The detective sat back straight, unamused by the outburst.
‘The evidence against your innocence is quite strong, Mina,’ she said.
She lifted her head. ‘What evidence? I haven’t done anything. Why would I kill my best friend?’
‘The crime scene investigation is still ongoing and these procedures take time. But, despite what you’ve just told me, there are no photographs of you to be found anywhere, Mina. We’ve discovered only two sets of fingerprints inside the house – those belonging to you and your so-called best friend. And there is also the question of all those missed calls. It presents us with the possibility that you were harassing this young woman.’
‘I wasn’t…’ Her voice trailed off to sadness.
‘There are over a hundred missed calls from last night alone. Everything that you’ve told us, Mina, contradicts the evidence that we’ve found. We have facts and we have your fairy tales.’
‘I’m not lying to you,’ Mina said, slowly swiping the tears from both cheeks. ‘Please, if I could find Madeline, she’d be able to show you that I’m not mad.’
The detective considered her with noted distrust. ‘And who is Madeline? This is the first time you’ve mentioned this name.’
‘She’s a friend. She’s one of them. But she’s not like them. She’s…’

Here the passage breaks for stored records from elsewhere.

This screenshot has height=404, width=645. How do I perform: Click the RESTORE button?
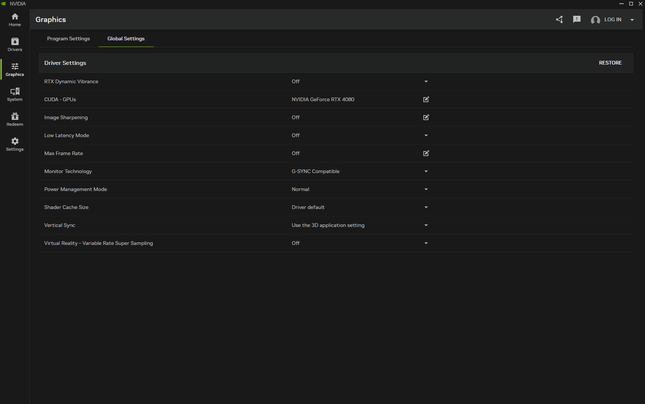[610, 63]
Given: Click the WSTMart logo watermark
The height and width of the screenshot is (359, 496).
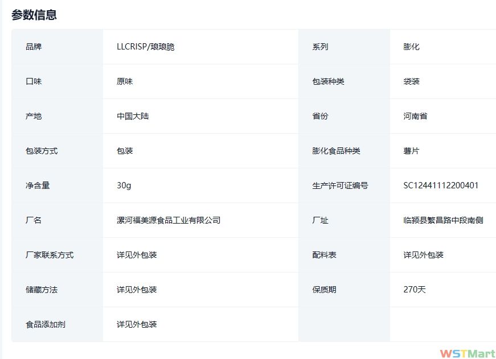Looking at the screenshot, I should pos(467,353).
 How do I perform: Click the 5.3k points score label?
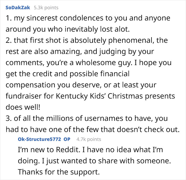(46, 8)
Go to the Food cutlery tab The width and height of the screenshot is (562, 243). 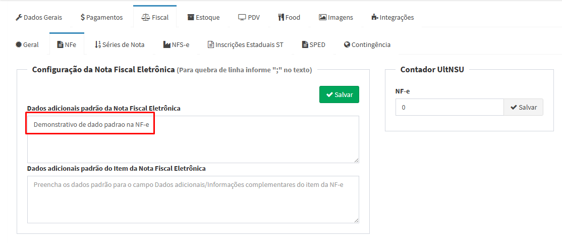click(289, 17)
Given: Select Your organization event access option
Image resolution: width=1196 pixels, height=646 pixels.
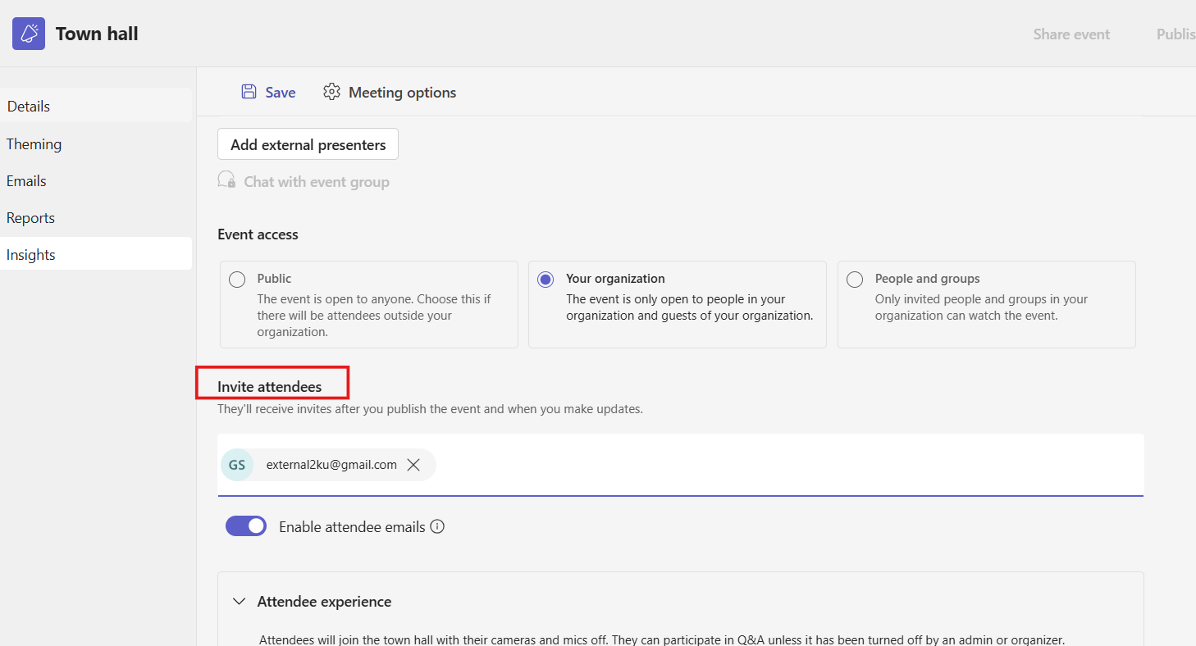Looking at the screenshot, I should [x=546, y=280].
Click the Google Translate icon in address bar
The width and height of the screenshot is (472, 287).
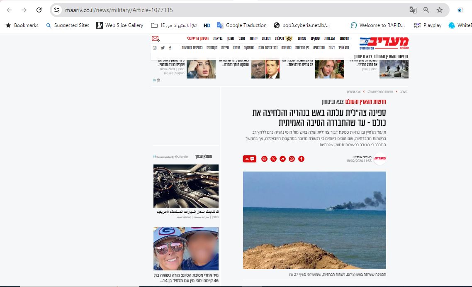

Mina gave up. The truth was more incriminating than her silence. Everything she’d said could be used against her. Even those who the watchers had killed, they too splashed more blood on the canvas of her sanity, painting her portrait with delusion.
‘She’s what, Mina?’
The detective had spoken as Madeline would have; it was the same inflection. She stared into Lynch’s eyes, searching for something she might have missed, but this served only to make the woman rise uneasily from the table.
‘I’ll see to it that your case is handled compassionately, Mina,’ she said, pushing her chair back into place.
‘I’m not mad.’
But the woman had made her mind up. Mina could plead her innocence all she wanted. Nobody would listen. She thought of Bridget Cleary, screaming for mercy on the floor of her kitchen; helpless, hopeless, accused of being something she wasn’t.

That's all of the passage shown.